* Action item
Extract every line from the records below that contains the word "computer".

(Pixel coordinate grounding data)
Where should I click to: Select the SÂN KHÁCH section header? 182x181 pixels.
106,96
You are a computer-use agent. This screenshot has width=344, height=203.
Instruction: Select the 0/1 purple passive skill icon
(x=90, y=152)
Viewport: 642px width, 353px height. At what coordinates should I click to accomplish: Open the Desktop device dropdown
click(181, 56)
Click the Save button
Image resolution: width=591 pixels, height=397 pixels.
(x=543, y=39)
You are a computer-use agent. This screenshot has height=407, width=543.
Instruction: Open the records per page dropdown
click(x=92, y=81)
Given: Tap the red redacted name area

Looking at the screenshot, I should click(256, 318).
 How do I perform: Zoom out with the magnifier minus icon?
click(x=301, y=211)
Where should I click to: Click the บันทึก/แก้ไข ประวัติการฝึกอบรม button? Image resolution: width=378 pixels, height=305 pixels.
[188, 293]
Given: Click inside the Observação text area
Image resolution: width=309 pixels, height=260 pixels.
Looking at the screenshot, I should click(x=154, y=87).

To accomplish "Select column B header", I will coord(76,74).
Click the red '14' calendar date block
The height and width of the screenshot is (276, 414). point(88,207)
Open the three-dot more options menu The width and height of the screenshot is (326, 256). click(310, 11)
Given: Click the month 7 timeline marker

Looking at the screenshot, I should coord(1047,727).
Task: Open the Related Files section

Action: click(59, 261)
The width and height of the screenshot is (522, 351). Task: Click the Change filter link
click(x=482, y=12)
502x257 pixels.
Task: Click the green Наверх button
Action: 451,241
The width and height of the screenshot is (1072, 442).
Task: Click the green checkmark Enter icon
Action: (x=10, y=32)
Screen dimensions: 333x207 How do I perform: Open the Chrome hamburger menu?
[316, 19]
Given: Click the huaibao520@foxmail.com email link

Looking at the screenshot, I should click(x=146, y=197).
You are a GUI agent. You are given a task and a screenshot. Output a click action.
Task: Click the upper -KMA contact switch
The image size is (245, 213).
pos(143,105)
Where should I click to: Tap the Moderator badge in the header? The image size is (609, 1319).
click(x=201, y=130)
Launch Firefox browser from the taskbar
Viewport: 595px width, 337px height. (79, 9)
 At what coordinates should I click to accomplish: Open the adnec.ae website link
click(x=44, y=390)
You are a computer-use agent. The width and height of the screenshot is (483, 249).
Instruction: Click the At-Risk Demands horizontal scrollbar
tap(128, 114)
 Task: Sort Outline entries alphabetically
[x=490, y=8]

* Written response
You are a computer-use agent. This screenshot has width=344, height=203.
You are a computer-use agent. This screenshot has height=407, width=543.
You are a computer-use agent. The width and height of the screenshot is (483, 249).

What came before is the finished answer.